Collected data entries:
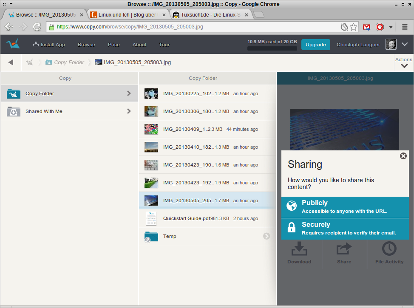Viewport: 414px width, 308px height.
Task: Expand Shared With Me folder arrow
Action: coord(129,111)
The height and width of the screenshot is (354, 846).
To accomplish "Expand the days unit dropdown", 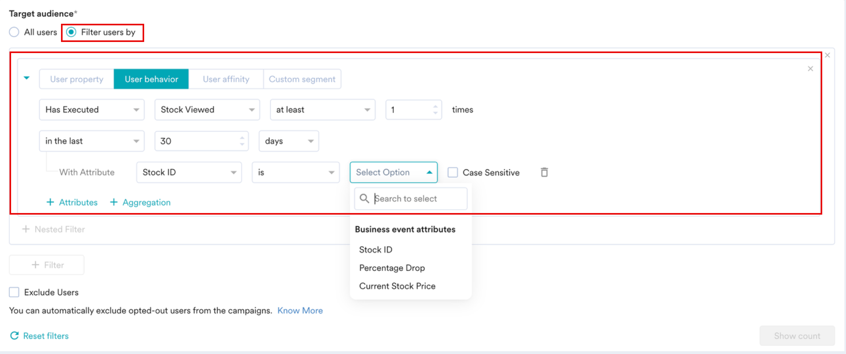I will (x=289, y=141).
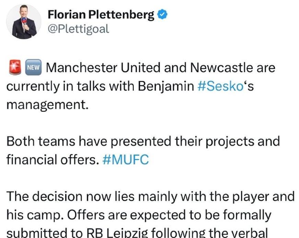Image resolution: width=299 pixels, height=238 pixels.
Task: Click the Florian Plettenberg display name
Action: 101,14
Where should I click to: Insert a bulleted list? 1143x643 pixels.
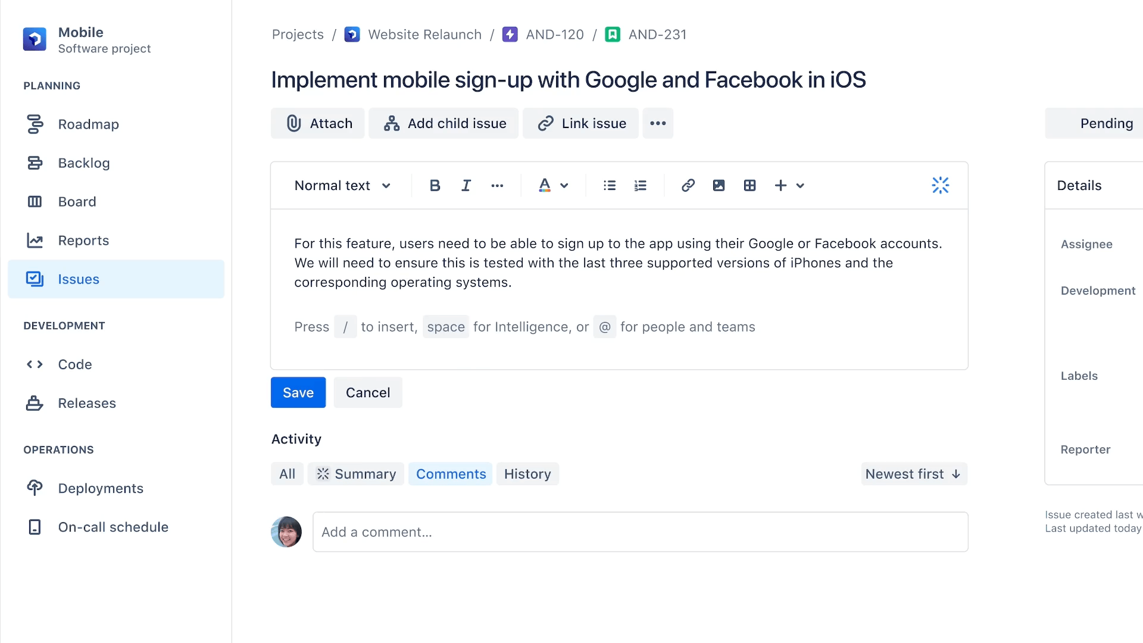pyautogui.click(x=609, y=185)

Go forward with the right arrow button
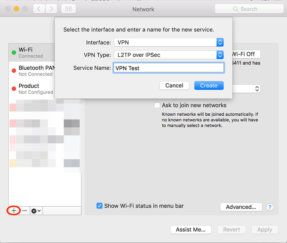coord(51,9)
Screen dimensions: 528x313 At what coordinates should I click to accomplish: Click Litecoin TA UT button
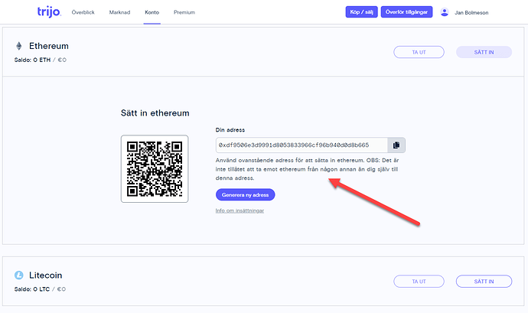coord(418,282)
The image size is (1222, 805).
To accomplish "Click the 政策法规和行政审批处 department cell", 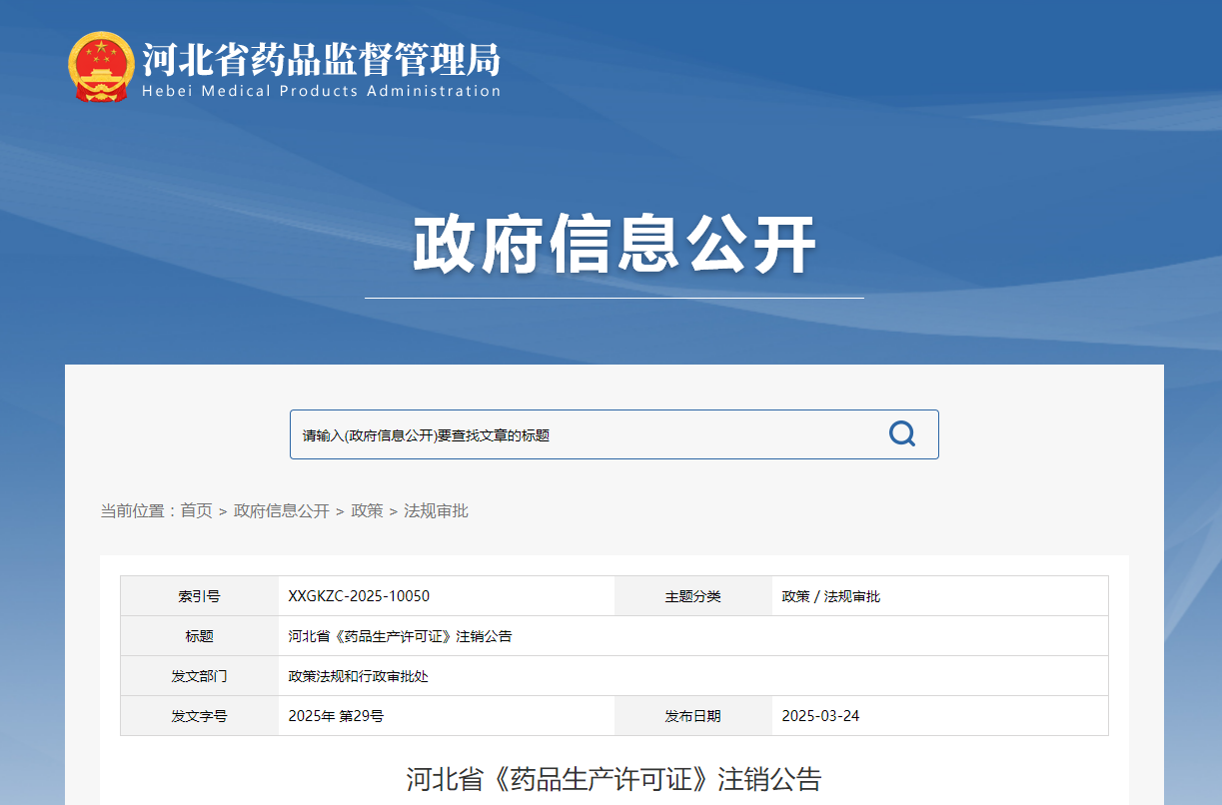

Your task: From the line with "Where should I" through the final line of the records above, return each line exactly and nothing else. Pictures are to be skipped.

Reply to the exercise:
Where should I click to: Insert a bulleted list? 1143x643 pixels.
pyautogui.click(x=609, y=185)

Go forward with the right arrow button
coord(51,9)
Screen dimensions: 528x313 At what coordinates should I click to accomplish: Click Litecoin TA UT button
coord(418,282)
The image size is (1222, 805).
To accomplish "Click the 政策法规和行政审批处 department cell", 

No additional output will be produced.